I agree with both of U. :lol:
amhoanna
Posts: 912
Joined: Sat Sep 18, 2010 12:43 pm

Re: Some more videoclips

Post by amhoanna » Fri Aug 19, 2011 5:38 am

【闽南语节目】(本地话新闻)2011.08.16+漳州第一等(第178集)
http://www.56.com/u32/v_NjIzODM4Mzc.html

Ciangciu hia ẻ sinbủn. Ilảng kóng ẻ Họ'ló oẹ ka' Tải'oản oẹ be'siảng be'siảng, goá thiaⁿ liáu khinkhin sangsang, iủkỉ sĩ he hiạntiủⁿ kìciá (cabó· ·ẻ). Siàuliản cúpo ũ tangsỉ'á bẽsu sĩ te' "kọ· Họ'ló oẹ'im kóng Hoảgứ", ṃ ko' EARNING MONEY i soa' kóng cò "thàn lui"!! :lol:
niuc
Posts: 734
Joined: Sun Oct 16, 2005 3:23 pm
Location: Singapore

Re: Some more videoclips

Post by niuc » Sun Aug 21, 2011 11:30 pm

amhoanna wrote:【闽南语节目】(本地话新闻)2011.08.16+漳州第一等(第178集)
http://www.56.com/u32/v_NjIzODM4Mzc.html
Oh so this is Ciangciu Hokkien! Thanks! I did hear some TWs on tv speaking similar accent but much easier to understand. However, I have more difficulties to understand the lady reporter than the male presenter.
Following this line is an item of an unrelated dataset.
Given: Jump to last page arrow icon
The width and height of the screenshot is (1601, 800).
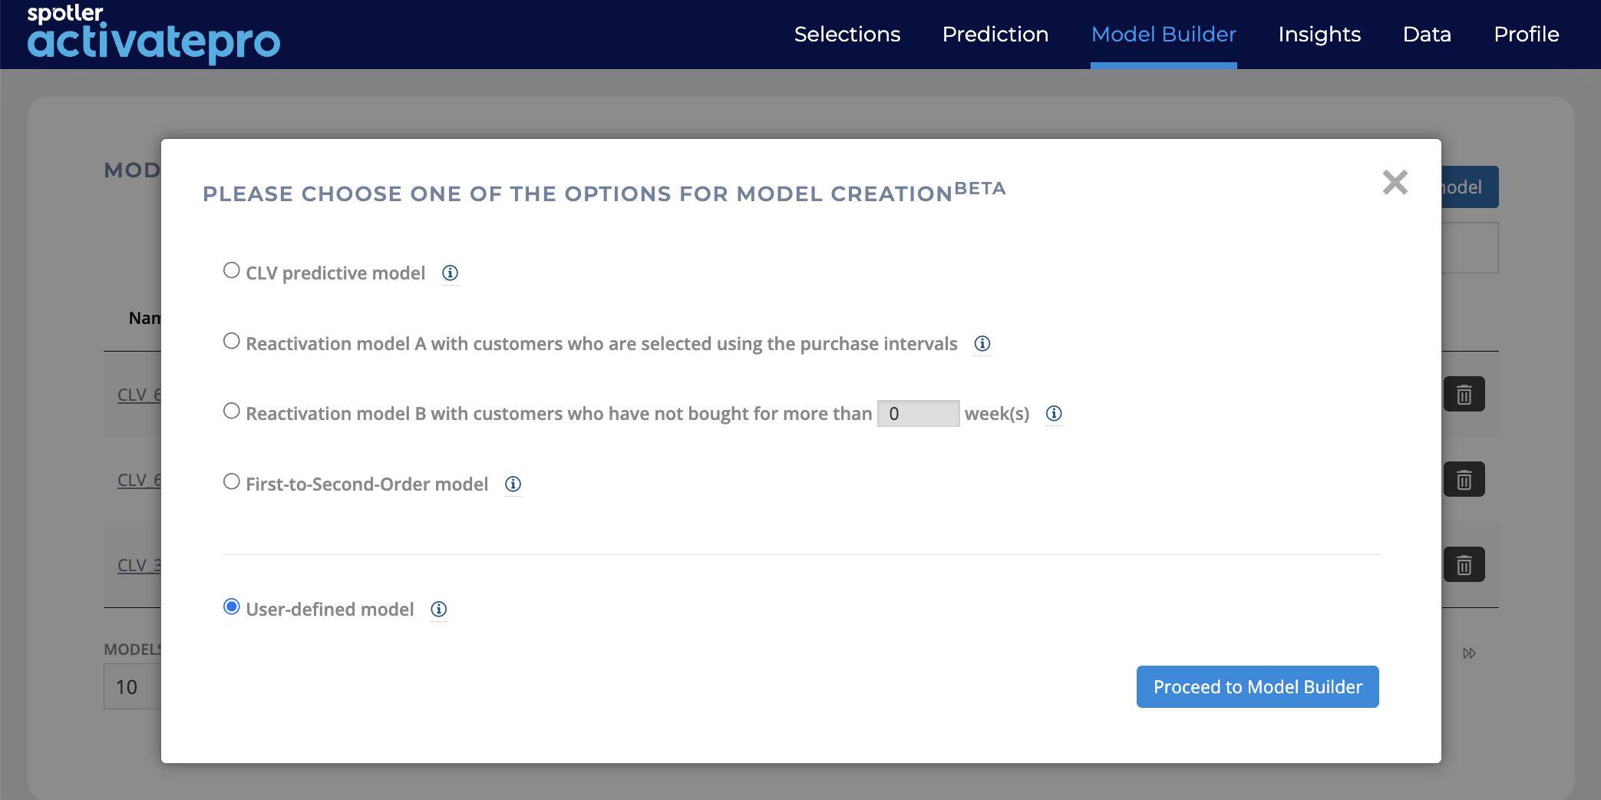Looking at the screenshot, I should coord(1469,653).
Is this the "standard" Ciangciu variant? I notice certain words sound like Teochew, e.g. many -ng instead of -n, e.g. huáng-gìng instead of huán-ìng 反應, gíng-á instead of gín-á. Also certain tones are different from what I commonly hear e.g. 手機 with 機 sounds like kī (tone 7 instead of 1, and not as sandhi). I think both use many Mandarin terms (unless those are daily terms in Ciangciu?) e.g. jú-kó tam-sim-ê-uā 如果擔心的話! :mrgreen:
SimL
Posts: 1407
Joined: Mon Jun 26, 2006 8:33 am
Location: Amsterdam

Re: Some more videoclips

Post by SimL » Wed Aug 24, 2011 9:19 am

amhoanna wrote:【闽南语节目】(本地话新闻)2011.08.16+漳州第一等(第178集)
http://www.56.com/u32/v_NjIzODM4Mzc.html
Stunning, thanks for finding and posting this.
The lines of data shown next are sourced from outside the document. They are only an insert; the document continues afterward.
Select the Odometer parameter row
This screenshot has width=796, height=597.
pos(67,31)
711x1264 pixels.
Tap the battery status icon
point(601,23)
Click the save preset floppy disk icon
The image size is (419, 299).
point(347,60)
After my total non-comprehension of cuanciu (I had found and posted a link here to some cuanciu news clip a while back), I had hung on to the idea that ciangciu would probably be very much more understandable for me - due of course to the oft-repeated assertion that Penang Hokkien has a very strong ciangciu base. Well, that illusion is now shattered to smithereens: my comprehension of the cuanciu clip was perhaps 0.5%, my comprehension of the ciangciu one was perhaps 0.7%!
amhoanna
Posts: 912
Joined: Sat Sep 18, 2010 12:43 pm

Re: Some more videoclips

Post by amhoanna » Wed Aug 24, 2011 9:58 pm

Good questions. We'll have to check with Lim Kianhui some time to see where he "places" the dialect(s) in the broadcast. I'm pretty sure there's variation w/i Ciangciu as well. Last yr when I swung by Lionghai 龍海, I remember the Hoklo there sounding a lot more like Mainstream TWnese than this. Still -- I'm surprised that Sim couldn't understand more than he did!

I agree w/ Niuc, there are some Teochew-sounding aspects in the Hoklo in the video. Also, their citation T1 was a rising tone, if I remember it right. I've seen that rising T1 in academic surveys, but never heard it till this video.

On a bus ride from Coanciu to Soaⁿboe a few yrs ago, as we were crossing the province line, I remember the bus driver listening to a broadcast in a dialect that I couldn't place as Teochew or Banlamese. I think it would be this same dialect.

The cúpo here speaks heavily Mandurbated Hoklo! Mandurbated to the point where I don't see any pt in holding on to this kind of Hoklo, no offense intended. On Google+, some TWnese were amazed at the Mandarinization and asked whether it was Hokkienese Hoklo that had Mandarinized, or TWnese Hoklo that had split off and gone wild.

I say the basic difference is that, in China, kanji hasn't filed for a divorce from Hoklo, so Mandarin words and structures are borrowed into Hoklo wholesale as Literary Chinese and thus "latent Hoklo".

In TW, kanji and Hoklo have divorced each other once and for all. This is why if TWnese wanted to write "Sĩ cin ·ẻ", they would write "係金ㄟ". They can't use 是 and 真 b/c these represent the Mandarin sounds shi and zhen exclusively. On the plus side, though, this slows down the Mandurbation of TWnese Hoklo.

On the plus side, I kind of like the lady field reporter's Hoklo, there's something about it that suggests that she speaks Hoklo every day with the people around her, unlike typical Hoklo newscasters in TW and the cúpo here. In fact the cúpo here (and lots of Hoklo newscasters in TW) carry their Mandarin voice styling over to their Hoklo -- notice how sentence final high tones have a tendency to get pushed higher, an essential styling of TWnese (and Hokkienese?) Mando-casters.